- What you have to do -
Drop every image and restate the entries below word for word.

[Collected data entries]

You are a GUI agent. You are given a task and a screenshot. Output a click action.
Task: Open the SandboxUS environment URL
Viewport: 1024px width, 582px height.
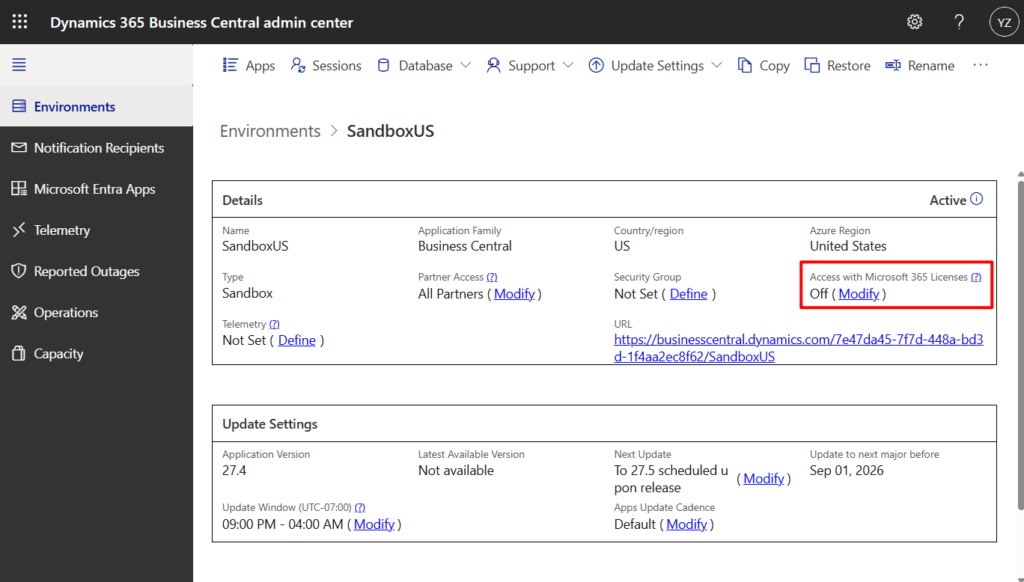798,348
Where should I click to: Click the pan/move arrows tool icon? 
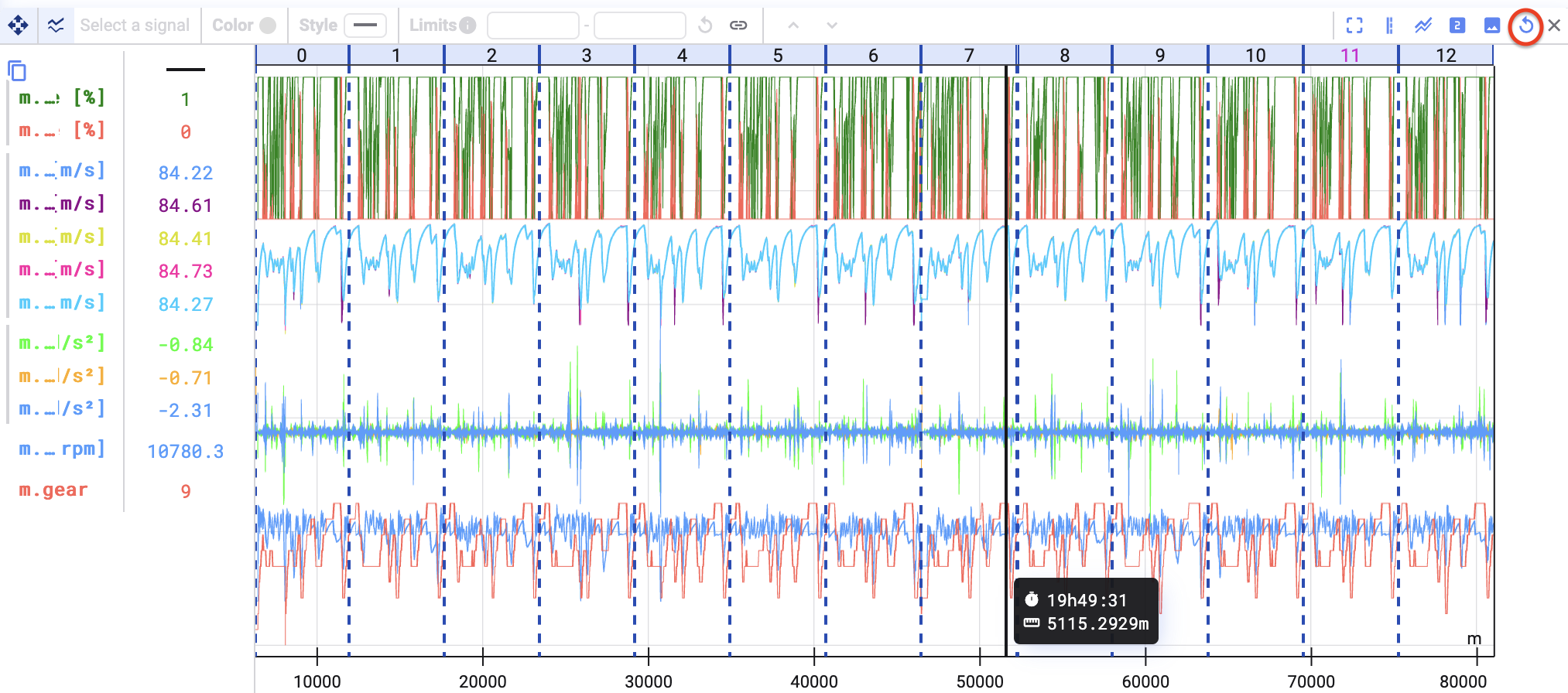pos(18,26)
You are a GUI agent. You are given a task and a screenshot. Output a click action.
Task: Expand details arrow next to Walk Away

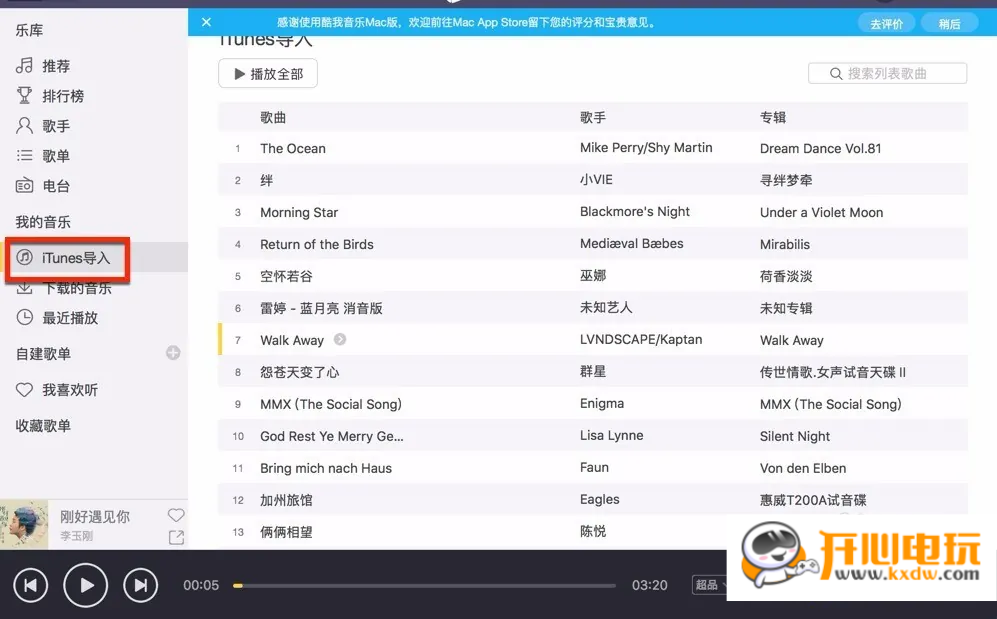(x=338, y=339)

- Exercise answer -
You are a GUI agent. You are given a task and a screenshot. Output a click action.
Task: Open the SandboxUS environment URL
Viewport: 1024px width, 582px height.
798,348
Where should I click to: Click the pan/move arrows tool icon? 
pos(18,26)
You are a GUI agent. You are given a task and a screenshot. Output a click action.
Task: Expand details arrow next to Walk Away

(x=338, y=339)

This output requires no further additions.